Moreover, the success of the war against tobacco users has now made a diagnosis of lung cancer utterly devastating. Many people—including never-smokers—avoid medical care and hide their condition from others. There is less investment in lung cancer research, especially when compared with more "morally worthy" diseases, like breast cancer.
Further, consequences from experiencing stigma like low self-esteem and social and economic marginalization are destructive to mental health. So it may be that trying to solve one problem (smoking) creates another (depression).
Opioid use is already stigmatized, which makes concerns about doubling down on this to force behavior change perhaps easy but also even more concerning. Opioid users are already labeled as “drug addicts,” creating substantial barriers to both those seeking care and to investment in medical research. The stigma allows clinicians or pharmacists to reduce or deny care. A recent article in the journal Social Science and Medicine collated the perspectives of those posting and commenting on a Reddit opioid subforum. These posters described the many ways that the pharmaceutical industry, insurance companies, and healthcare systems—not just individual players within them—stigmatize people who use opioids and the many ways those individuals are harmed. And they are acutely aware that many of these same powerful players created the bases for the stigma, being those that developed, marketed, sold, and prescribed opioids in the first place.

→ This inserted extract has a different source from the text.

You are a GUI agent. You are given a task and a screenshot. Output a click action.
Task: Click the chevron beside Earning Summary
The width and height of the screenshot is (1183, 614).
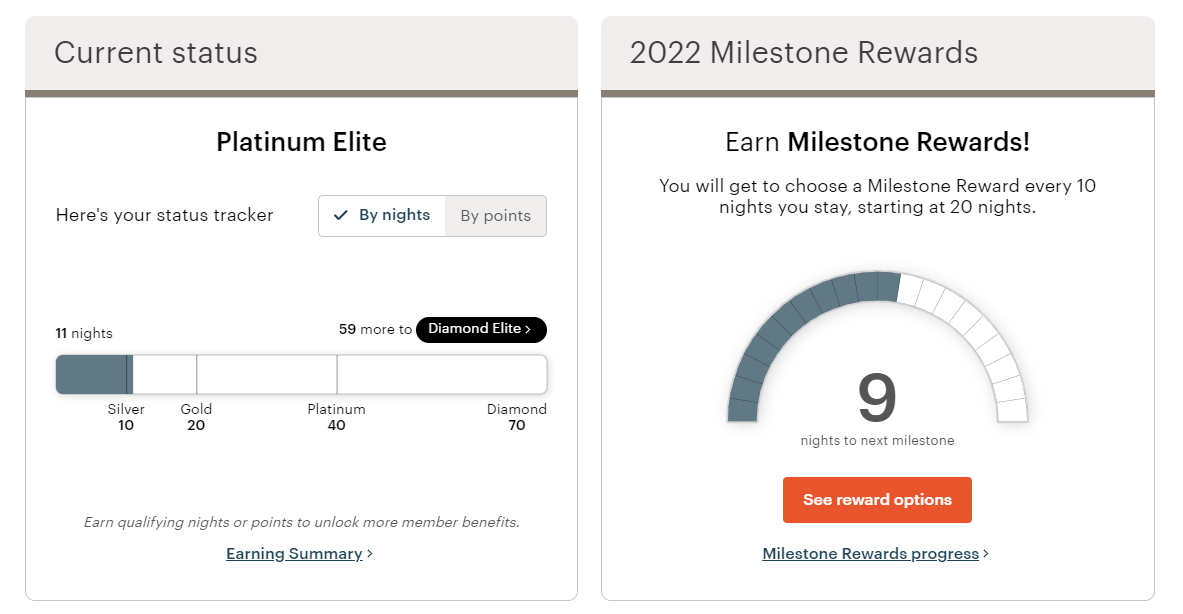(x=370, y=554)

Thus any argument that powerful health-related institutions should be trusted to deploy stigma fails to recognize that stigmatizing is never a neutral process, and efforts can easily be derailed, co-opted, and otherwise deployed to the benefit of those with more power against those with less. This is why social scientists often talk not just of stigma, but of stigma power.
New opportunities for stigma to create health harms and inequalities are constantly emerging. Like the arguments about further stigmatizing opioid use, they are typically introduced by those whose intentions are fundamentally good. But these proposals alone can be enough to do significant damage to those who encounter them.
For example, our team has been researching how people using Ozempic and other new-generation weight-loss drugs are experiencing stigma around the decision to lose weight using pharmaceuticals. Many feel judged, as if they are “cheating” by using the drugs and should instead be furiously jogging, fasting, or using other means defined as “the right way” to lose excess weight. Much of this judgment comes from the people they interact with most in their lives, such as family or friends. But people who work in health care can also come across as judgmental. A snide remark from a pharmacist when you pick up a prescription, or a medical insurance carrier querying if you “really are doing enough” to "deserve" to be on the drug, can be painful.
Hence the argument we have made before: It’s better to just avoid using stigma as a public health tool and focus on devising other solutions.